The median age in the city was 43.5 years. 20.1% of residents were under the age of 18; 7.7% were between the ages of 18 and 24; 24.3% were from 25 to 44; 32.7% were from 45 to 64; and 15.1% were 65 years of age or older. The gender makeup of the city was 48.8% male and 51.2% female.

===2000 census===
As of the census of 2000, there were 28,647 people, 11,250 households, and 7,695 families residing in the city. The population density was 1,345.9 PD/sqmi. There were 11,754 housing units at an average density of 552.2 /sqmi. The racial makeup of the city was 96.18% White, 0.71% African American, 0.12% Native American, 1.99% Asian, 0.02% Pacific Islander, 0.16% from other races, and 0.83% from two or more races. Hispanic or Latino of any race were 0.95% of the population.

There were 11,250 households, out of which 31.5% had children under the age of 18 living with them, 58.4% were married couples living together, 7.4% had a female householder with no husband present, and 31.6% were non-families. 26.7% of all households were made up of individuals, and 7.0% had someone living alone who was 65 years of age or older. The average household size was 2.51 and the average family size was 3.11. The average house cost about $210,000.00.

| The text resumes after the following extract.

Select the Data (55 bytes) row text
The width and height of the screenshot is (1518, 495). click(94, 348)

In the city the population was spread out, with 24.3% under the age of 18, 7.7% from 18 to 24, 30.6% from 25 to 44, 25.4% from 45 to 64, and 12.0% who were 65 years of age or older. The median age was 39 years. For every 100 females, there were 95.2 males. For every 100 females age 18 and over, there were 92.4 males.

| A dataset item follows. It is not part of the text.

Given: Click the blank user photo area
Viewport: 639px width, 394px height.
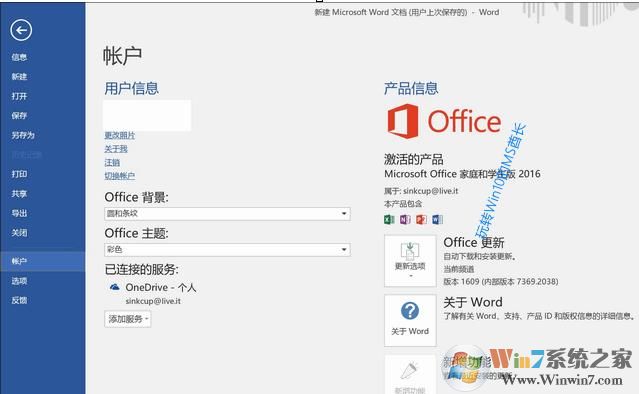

The median income for a household in the city was $57,398, and the median income for a family was $69,983. Males had a median income of $46,764.00 versus $31,173.00 for females. The per capita income for the city was $26,610. About 1.2% of families and 2.3% of the population were below the poverty line, including 1.5% of those under age 18 and 3.5% of those age 65 or over.

Of the city's population over the age of 25, 32.9% hold a bachelor's degree or higher.

===Languages===

96.3% spoke English, 1.5% German, 1.3% Polish, and 0.9% Italian in their house.
==Schools==
The North Royalton School District serves approximately 4700 students in the communities of North Royalton and Broadview Hts.
- North Royalton Elementary School (Grades K–4)
- North Royalton Middle School (Grades 5–8)
- North Royalton High School (Grades 9–12)
Parochial schools
- St. Albert the Great School (K-8)
- Royal Redeemer Lutheran School (K-8)

The High School recently added a new 60,000 foot math and science wing.

==Library==
North Royalton's public library is a branch of the Cuyahoga County Public Library (CCPL), the busiest per-capita system in the country. A new building to which all functions have been transferred opened in August 2013, is located two miles north of the city center at 5071 Wallings Road, North Royalton, Ohio. It was formerly located at 14600 State Road (OH-94) with North Royalton's Memorial Park almost adjacent to Route 82. The existing library structure was then converted into a new city hall facility, which opened to the public in 2015.

==Notable people==

- Chris Broussard – Former resident, ESPN NBA analyst
- Erich Gliebe - Former boxer and chairman of National Alliance.

==Surrounding communities==
North Royalton is bordered by Parma to the north, Broadview Heights to the east, Hinckley to the south, and Strongsville to the west.